• [Work item] The lines to repeat are those below from the one containing "Patjat (6, 1382)" down to the one containing "Ensilelut (8, 186)", both included; reproduce them exactly and nothing else.

Start of Block

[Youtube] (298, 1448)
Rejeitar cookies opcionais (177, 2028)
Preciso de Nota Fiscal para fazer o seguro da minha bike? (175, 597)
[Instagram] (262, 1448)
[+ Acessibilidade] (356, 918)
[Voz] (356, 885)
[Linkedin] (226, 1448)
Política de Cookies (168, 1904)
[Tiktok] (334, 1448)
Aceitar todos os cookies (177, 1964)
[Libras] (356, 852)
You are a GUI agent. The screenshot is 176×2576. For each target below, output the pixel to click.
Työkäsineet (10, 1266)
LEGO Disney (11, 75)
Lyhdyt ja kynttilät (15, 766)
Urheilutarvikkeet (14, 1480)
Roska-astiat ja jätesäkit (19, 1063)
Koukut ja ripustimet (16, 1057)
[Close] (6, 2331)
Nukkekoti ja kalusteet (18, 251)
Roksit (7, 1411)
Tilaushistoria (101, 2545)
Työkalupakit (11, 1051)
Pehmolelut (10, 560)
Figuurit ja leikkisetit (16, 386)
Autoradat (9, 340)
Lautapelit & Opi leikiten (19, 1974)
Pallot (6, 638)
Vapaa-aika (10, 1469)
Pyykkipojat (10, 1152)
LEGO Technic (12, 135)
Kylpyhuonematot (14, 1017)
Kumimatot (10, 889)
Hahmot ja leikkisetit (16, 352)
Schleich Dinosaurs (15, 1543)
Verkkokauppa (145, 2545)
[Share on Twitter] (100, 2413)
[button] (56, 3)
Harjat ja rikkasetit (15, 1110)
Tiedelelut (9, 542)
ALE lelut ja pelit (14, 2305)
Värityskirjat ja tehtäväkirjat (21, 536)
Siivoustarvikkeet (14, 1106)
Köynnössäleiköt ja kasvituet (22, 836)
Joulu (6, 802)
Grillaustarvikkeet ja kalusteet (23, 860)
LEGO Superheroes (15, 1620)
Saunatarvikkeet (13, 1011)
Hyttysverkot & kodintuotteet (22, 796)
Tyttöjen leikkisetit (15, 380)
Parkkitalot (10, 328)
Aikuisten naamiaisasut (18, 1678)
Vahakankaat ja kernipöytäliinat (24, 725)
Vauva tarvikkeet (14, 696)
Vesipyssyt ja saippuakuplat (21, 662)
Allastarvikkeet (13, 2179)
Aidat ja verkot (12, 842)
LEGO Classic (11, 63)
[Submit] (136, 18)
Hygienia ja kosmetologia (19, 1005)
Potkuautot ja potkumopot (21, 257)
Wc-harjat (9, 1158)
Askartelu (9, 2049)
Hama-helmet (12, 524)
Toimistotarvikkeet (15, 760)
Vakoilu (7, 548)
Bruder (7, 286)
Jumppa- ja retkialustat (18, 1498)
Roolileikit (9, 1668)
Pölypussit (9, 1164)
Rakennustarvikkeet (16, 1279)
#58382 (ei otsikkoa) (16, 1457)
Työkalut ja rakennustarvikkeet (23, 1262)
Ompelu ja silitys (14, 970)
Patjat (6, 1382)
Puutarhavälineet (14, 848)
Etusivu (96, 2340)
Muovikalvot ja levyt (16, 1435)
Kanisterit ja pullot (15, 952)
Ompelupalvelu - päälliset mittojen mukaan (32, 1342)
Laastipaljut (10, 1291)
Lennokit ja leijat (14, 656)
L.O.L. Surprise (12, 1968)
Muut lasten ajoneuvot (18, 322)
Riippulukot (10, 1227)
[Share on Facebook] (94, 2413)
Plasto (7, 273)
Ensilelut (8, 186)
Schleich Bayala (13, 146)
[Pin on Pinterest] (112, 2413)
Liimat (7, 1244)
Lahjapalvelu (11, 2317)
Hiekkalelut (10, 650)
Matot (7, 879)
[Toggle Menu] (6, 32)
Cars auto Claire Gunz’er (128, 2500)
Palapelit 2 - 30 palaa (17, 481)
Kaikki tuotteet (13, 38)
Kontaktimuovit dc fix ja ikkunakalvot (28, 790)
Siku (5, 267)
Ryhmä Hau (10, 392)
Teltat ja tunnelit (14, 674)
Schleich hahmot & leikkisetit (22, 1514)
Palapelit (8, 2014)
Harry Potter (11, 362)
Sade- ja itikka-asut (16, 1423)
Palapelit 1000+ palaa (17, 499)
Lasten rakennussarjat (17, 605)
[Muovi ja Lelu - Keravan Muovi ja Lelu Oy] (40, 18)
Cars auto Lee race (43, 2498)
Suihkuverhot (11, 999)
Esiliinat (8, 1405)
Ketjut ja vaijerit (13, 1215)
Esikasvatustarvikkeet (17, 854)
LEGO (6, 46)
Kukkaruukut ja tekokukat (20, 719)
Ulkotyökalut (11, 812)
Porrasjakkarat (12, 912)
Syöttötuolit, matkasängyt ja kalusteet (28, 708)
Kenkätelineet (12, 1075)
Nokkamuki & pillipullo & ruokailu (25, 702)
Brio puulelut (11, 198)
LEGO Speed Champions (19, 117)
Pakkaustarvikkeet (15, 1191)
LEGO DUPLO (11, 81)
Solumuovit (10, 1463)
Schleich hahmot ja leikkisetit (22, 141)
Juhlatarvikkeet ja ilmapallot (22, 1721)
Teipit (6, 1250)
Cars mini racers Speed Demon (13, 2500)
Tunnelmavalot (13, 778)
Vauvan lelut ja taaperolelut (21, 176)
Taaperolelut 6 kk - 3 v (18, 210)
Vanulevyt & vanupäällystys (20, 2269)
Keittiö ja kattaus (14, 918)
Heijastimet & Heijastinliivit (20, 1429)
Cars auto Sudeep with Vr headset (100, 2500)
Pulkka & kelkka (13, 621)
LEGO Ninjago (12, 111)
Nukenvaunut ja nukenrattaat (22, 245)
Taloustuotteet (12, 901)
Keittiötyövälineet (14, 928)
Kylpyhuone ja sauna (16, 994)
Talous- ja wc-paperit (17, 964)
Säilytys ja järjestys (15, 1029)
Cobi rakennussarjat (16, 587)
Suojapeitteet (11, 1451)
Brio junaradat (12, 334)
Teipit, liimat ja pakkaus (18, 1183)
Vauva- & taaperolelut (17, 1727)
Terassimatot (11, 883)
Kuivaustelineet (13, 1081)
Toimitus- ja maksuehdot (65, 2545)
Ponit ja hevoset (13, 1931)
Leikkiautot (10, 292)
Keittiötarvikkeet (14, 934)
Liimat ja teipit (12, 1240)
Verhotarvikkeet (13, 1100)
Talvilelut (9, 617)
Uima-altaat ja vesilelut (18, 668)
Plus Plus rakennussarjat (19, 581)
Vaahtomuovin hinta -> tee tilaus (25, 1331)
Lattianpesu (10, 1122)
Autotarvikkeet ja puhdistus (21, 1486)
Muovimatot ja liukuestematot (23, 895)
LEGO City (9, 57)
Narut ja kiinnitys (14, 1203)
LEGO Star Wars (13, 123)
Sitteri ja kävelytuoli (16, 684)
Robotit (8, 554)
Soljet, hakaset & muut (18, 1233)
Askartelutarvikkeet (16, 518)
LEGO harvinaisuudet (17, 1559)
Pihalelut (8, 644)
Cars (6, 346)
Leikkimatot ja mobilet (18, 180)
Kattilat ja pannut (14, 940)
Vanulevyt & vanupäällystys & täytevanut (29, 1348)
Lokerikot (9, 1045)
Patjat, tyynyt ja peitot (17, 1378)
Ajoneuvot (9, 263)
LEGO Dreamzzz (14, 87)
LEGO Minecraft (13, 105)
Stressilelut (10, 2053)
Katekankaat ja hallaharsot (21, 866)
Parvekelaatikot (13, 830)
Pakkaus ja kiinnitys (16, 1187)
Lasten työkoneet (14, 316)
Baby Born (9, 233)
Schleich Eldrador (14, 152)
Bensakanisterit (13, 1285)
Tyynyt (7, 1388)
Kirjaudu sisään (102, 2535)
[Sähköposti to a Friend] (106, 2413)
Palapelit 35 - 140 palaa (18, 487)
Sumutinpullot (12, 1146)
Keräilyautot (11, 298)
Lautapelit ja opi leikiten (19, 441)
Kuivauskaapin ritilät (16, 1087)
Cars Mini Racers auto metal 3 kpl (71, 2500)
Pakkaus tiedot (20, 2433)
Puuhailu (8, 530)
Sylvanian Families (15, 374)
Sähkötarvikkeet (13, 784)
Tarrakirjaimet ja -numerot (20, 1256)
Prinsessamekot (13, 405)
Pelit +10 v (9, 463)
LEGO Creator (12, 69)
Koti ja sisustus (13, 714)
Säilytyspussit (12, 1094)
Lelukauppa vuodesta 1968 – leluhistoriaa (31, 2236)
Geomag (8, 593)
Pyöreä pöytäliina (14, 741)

End of Block

• [Answer section]
Patjat (6, 1382)
Puutarhavälineet (14, 848)
Etusivu (96, 2340)
Muovikalvot ja levyt (16, 1435)
Kanisterit ja pullot (15, 952)
Ompelupalvelu - päälliset mittojen mukaan (32, 1342)
Laastipaljut (10, 1291)
Lennokit ja leijat (14, 656)
L.O.L. Surprise (12, 1968)
Muut lasten ajoneuvot (18, 322)
Riippulukot (10, 1227)
[Share on Facebook] (94, 2413)
Plasto (7, 273)
Ensilelut (8, 186)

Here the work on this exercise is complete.